Dec. 30, 2010— -- As a 20-year-old college student, Mark Rosen was once given general anesthesia for chest surgery but was far from knocked out.

"I knew something was wrong, feeling them cutting," he told ABCNews.com in a 2008 interview. "I remember wanting to push away but you're paralyzed. You can't move, you can't open your eyes … the fright of being locked in."

He is now Dr.
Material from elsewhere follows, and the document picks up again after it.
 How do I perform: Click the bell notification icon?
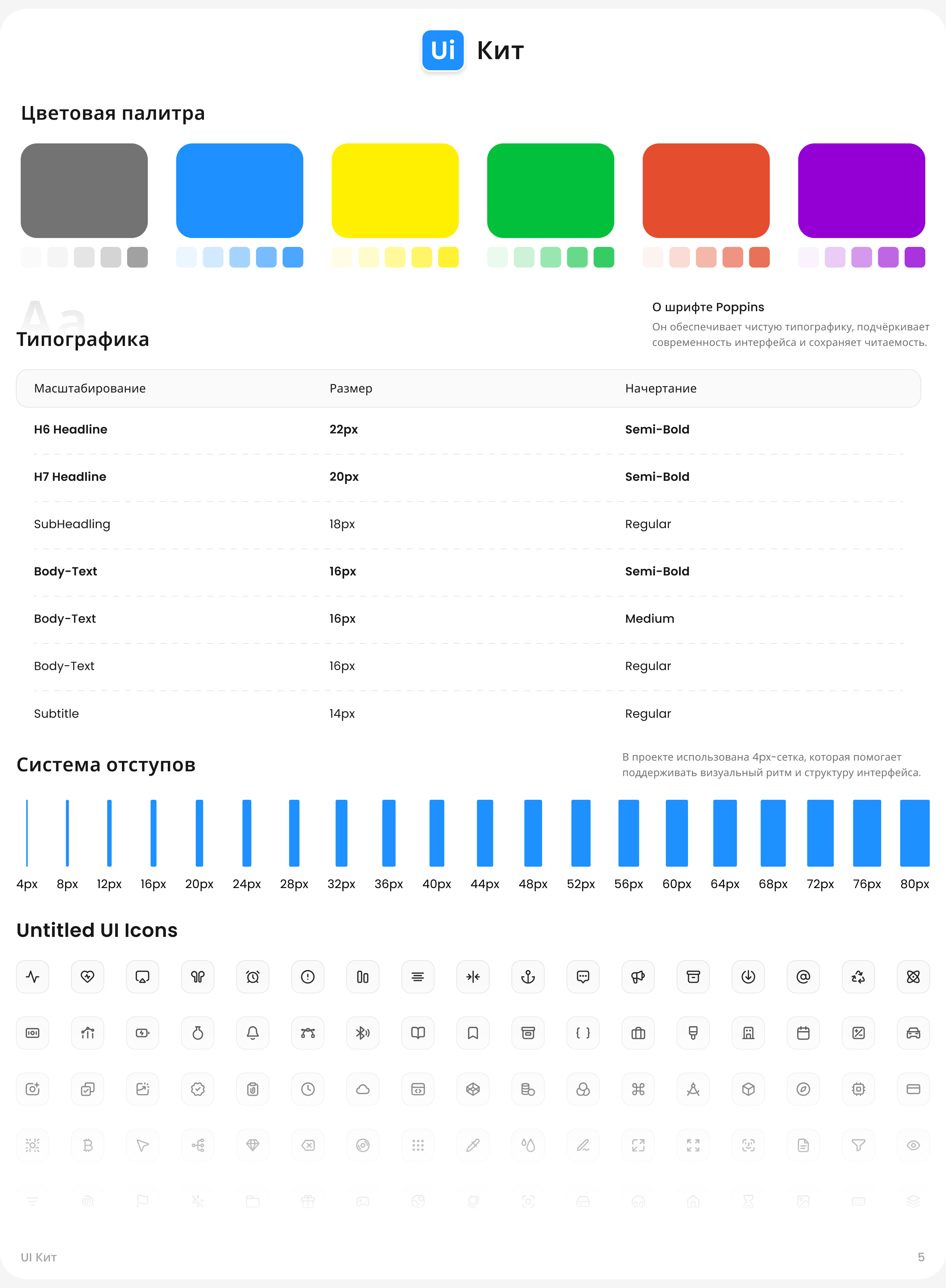(252, 1033)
Rosen and vice chairman of anesthesiology at the University of California San Francisco Children's Hospital and places complete faith in modern anesthesia; a medical advancement that researchers are only beginning to understand fully.
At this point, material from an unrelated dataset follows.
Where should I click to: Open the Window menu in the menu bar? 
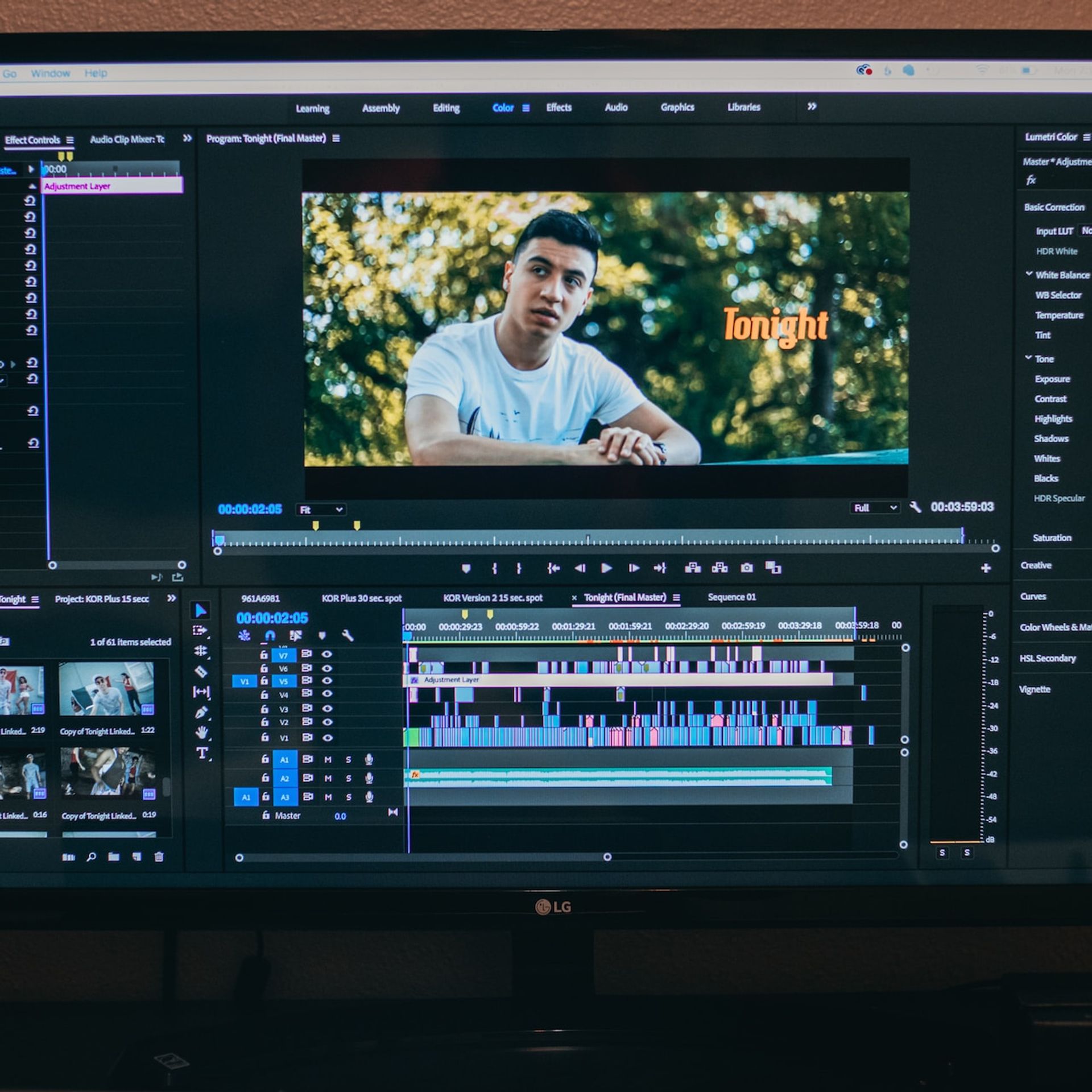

His experience is rare, and doctors have since developed brain monitors that can gauge levels of consciousness, which underscores the complex science of keeping patients free from consciousness and pain without killing them.

The use of general anesthesia is a routine part of surgical operations at hospitals and medical facilities around the world, but the precise biological mechanisms of the drugs' effects on the brain are only now being analyzed.

In a review article published this week in the New England Journal of Medicine, scientists have for the first time used a range of disciplines, including neuroscience and sleep medicine, to lay the groundwork for better understanding of how anesthesia actually works.

Armed with the new information, doctors can speak more frankly and knowledgeably to patients.

"The biggest concern among patients is, "Am I going to wake up?" said lead study author Dr. Emery Brown, an anesthesiologist at Massachusetts General Hospital and professor at Massachusetts Institute of Technology.

"That happens extremely rarely but it's a fear everyone has. I think the way to assuage the fear is to know what we are doing. But we can't continue to comfort people if it's a black box and I assure you it's not going to go wrong."

This research may also shed light on treatments for neurological disorders such as depression, schizophrenia, Parkinson's disease and chronic pain syndrome. And, they say, it may also help doctors bring patients out of comas.

General anesthesia is a reversible coma, not sleep, Brown said, although doctors often tell their patients they are putting them to sleep in hopes of scaring them less.

"From a laymen's standpoint, you want to come in to surgery and basically know you are going to be well taken care of," Brown said. "We try to give patients the impression we understand what is going on, but we say you are going off to sleep when it turns out it's not sleep, it's more like a state of coma."